### 待析文本:
研究发现,口腔中含有大量死细菌,这些细菌为活微生物提供了营养。日常使用的漱口水和抗菌牙膏等产品导致了口腔微生物的大规模死亡,幸存细菌附近则聚集了大量的死细菌,使得病原菌能够利用这些微生物残体作为生长营养。
✔ 牙龈卟啉单胞菌的毒力基因在死细菌的存在下显著增加
在不同种类的死口腔细菌存在下,牙周病原体展现出坏死性生长。死细菌的存在促进了多物种生物膜中一些牙周病原体的生长,特别是“P.intermedia”和“牙龈卟啉单胞菌”的毒力基因在死细菌存在的情况下显著增加。
口腔中的死细菌还通过吞咽唾液进入肠道,刺激肠道内的各种病原体,导致新表型和细菌毒力的上调。

### 依据信息:
1. 在关于口腔死细菌的文本中,哪些牙周病原体的毒力基因在死细菌存在时显著增加?
2. 从关于口腔死细菌的文本末句之后续写下文。

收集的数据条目
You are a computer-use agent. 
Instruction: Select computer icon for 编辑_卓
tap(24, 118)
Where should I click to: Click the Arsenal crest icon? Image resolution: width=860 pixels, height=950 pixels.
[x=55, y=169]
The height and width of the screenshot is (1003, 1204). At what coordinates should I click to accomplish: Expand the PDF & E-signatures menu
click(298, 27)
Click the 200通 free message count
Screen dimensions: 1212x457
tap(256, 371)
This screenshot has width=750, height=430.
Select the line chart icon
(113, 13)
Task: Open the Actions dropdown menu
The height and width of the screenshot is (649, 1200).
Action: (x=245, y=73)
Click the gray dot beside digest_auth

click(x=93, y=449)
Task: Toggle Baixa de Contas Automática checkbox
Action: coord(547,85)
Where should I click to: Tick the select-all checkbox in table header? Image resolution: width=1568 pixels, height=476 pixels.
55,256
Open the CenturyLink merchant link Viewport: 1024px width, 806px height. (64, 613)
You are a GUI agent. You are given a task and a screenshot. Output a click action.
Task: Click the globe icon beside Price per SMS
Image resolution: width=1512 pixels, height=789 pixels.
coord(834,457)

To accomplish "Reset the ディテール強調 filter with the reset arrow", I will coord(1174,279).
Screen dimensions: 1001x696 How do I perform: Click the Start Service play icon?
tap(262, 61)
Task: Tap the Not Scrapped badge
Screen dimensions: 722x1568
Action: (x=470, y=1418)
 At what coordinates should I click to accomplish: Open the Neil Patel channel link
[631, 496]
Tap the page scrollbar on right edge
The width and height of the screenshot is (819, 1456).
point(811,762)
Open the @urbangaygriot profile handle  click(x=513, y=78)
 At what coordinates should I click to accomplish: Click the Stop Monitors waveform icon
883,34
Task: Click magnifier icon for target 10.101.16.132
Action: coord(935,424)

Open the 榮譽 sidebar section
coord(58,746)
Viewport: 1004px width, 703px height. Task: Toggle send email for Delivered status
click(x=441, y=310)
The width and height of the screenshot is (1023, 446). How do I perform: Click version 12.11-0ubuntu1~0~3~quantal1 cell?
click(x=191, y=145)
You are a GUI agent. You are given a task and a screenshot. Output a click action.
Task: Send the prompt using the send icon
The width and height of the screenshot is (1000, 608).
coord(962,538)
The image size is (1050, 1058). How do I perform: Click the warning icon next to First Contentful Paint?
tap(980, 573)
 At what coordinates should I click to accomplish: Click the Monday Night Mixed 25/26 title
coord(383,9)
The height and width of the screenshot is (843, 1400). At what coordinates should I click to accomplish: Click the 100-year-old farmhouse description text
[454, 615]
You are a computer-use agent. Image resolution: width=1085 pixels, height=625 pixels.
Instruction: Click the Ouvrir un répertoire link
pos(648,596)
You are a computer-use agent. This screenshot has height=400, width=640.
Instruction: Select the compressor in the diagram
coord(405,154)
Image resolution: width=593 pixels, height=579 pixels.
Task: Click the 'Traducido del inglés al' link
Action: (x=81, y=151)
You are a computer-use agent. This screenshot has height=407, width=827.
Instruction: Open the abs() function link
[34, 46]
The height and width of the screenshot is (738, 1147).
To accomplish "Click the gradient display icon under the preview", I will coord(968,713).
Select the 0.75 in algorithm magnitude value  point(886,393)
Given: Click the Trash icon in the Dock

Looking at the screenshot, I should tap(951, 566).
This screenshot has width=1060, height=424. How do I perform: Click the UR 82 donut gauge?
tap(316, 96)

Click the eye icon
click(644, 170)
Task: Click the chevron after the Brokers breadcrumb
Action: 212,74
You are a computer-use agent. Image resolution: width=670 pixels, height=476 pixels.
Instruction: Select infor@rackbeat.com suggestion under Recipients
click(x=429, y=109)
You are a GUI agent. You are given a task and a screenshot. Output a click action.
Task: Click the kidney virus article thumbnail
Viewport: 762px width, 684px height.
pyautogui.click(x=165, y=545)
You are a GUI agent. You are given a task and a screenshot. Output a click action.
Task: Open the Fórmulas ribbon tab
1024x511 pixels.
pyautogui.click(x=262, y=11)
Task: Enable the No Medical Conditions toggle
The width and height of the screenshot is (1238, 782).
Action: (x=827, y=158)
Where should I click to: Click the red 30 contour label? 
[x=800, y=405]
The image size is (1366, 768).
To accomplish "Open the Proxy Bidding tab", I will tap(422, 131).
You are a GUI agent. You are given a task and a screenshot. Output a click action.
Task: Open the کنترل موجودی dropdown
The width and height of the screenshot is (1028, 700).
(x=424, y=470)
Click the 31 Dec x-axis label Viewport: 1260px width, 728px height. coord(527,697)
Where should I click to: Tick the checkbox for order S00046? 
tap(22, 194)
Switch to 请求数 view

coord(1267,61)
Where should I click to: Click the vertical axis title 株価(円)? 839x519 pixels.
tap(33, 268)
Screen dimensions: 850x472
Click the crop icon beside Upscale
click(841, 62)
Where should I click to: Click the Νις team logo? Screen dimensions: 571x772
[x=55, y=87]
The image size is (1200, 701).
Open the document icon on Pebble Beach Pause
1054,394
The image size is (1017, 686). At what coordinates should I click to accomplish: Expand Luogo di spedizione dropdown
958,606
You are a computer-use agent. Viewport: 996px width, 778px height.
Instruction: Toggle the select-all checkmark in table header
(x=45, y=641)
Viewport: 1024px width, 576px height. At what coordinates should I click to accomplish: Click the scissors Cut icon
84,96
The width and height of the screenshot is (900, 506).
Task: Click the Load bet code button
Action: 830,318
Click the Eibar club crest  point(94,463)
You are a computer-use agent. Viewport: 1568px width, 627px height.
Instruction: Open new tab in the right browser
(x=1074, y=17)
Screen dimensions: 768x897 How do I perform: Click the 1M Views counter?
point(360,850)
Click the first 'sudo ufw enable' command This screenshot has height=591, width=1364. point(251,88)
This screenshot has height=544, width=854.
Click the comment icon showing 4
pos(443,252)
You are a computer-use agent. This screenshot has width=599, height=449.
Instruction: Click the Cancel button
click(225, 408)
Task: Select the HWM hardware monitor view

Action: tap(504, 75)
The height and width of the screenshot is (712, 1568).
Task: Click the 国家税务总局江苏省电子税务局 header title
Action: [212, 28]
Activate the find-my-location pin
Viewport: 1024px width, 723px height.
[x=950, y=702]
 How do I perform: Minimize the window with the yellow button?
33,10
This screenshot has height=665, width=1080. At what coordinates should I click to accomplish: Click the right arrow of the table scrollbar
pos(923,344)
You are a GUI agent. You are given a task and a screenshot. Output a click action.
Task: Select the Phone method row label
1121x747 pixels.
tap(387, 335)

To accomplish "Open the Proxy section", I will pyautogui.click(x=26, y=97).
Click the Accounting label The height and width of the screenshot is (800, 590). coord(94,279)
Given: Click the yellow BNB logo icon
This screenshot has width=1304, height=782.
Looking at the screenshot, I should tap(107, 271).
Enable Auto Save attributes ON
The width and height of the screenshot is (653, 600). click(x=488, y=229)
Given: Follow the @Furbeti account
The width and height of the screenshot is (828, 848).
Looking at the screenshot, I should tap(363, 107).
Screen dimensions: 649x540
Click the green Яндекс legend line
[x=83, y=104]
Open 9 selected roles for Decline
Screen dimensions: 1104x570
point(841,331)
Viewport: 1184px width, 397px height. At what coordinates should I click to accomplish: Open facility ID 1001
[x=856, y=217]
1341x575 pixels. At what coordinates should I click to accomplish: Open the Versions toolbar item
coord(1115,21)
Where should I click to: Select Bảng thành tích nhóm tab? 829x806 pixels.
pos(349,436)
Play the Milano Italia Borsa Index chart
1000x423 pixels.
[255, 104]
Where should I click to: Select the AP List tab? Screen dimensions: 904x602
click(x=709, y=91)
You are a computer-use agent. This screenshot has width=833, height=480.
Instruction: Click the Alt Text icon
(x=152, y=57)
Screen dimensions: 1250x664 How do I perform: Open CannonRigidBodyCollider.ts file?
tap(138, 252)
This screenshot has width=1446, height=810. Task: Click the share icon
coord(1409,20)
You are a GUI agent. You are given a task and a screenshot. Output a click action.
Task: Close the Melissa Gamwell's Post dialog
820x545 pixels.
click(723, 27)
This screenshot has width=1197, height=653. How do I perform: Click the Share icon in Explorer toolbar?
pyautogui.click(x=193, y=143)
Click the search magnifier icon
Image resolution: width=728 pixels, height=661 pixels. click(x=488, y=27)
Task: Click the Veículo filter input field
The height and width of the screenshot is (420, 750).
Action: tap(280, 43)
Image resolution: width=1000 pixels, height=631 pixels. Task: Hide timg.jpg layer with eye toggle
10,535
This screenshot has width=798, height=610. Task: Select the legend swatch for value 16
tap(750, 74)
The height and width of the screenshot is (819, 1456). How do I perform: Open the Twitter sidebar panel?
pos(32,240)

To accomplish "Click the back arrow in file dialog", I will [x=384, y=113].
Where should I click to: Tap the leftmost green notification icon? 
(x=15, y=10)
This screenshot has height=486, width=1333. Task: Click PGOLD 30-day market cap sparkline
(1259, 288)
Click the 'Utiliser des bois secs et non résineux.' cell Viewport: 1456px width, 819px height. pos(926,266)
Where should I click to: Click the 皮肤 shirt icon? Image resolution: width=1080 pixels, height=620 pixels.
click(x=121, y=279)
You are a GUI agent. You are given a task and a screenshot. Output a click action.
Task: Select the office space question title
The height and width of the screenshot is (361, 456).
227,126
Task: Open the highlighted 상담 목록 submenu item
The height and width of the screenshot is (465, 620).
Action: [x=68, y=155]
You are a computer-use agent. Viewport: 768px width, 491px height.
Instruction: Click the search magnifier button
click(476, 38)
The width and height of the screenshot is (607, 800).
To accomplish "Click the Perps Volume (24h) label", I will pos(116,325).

### 依次结果:
1. “P.intermedia”和“牙龈卟啉单胞菌”。

2.
✔ 毒力基因上调可能导致肠道生态失调
研究指出,当可用于一个活细胞的死细菌数量达到至少10个时,P.gingivalis和P.intermedia显示出显著的生长增加。同时,研究还发现,在死亡的P.intermedia存在的情况下,牙龈卟啉单胞菌的牙龈蛋白酶基因 rgpA、rgpB 和 kgp 被上调,其表达增加可能促进了肠道细菌的进入、存活,导致严重的炎症和生态失调。
▸ 硫化物的释放与胃肠道功能障碍
食物颗粒的微生物降解会产生挥发性硫化合物(VSC),其中与口臭最相关的包括甲硫醇(CH3SH)、硫化氢(H2S)、二甲基硫化物((CH3)2S)、吲哚、粪臭素以及多胺(如腐胺)。这些 VSC 能进入体循环,影响多种器官系统,从而引发微生物生态失调、组织和器官的代谢活动及全身性疾病。它们作为致癌物,在肿瘤发生和细胞功能中起着关键作用。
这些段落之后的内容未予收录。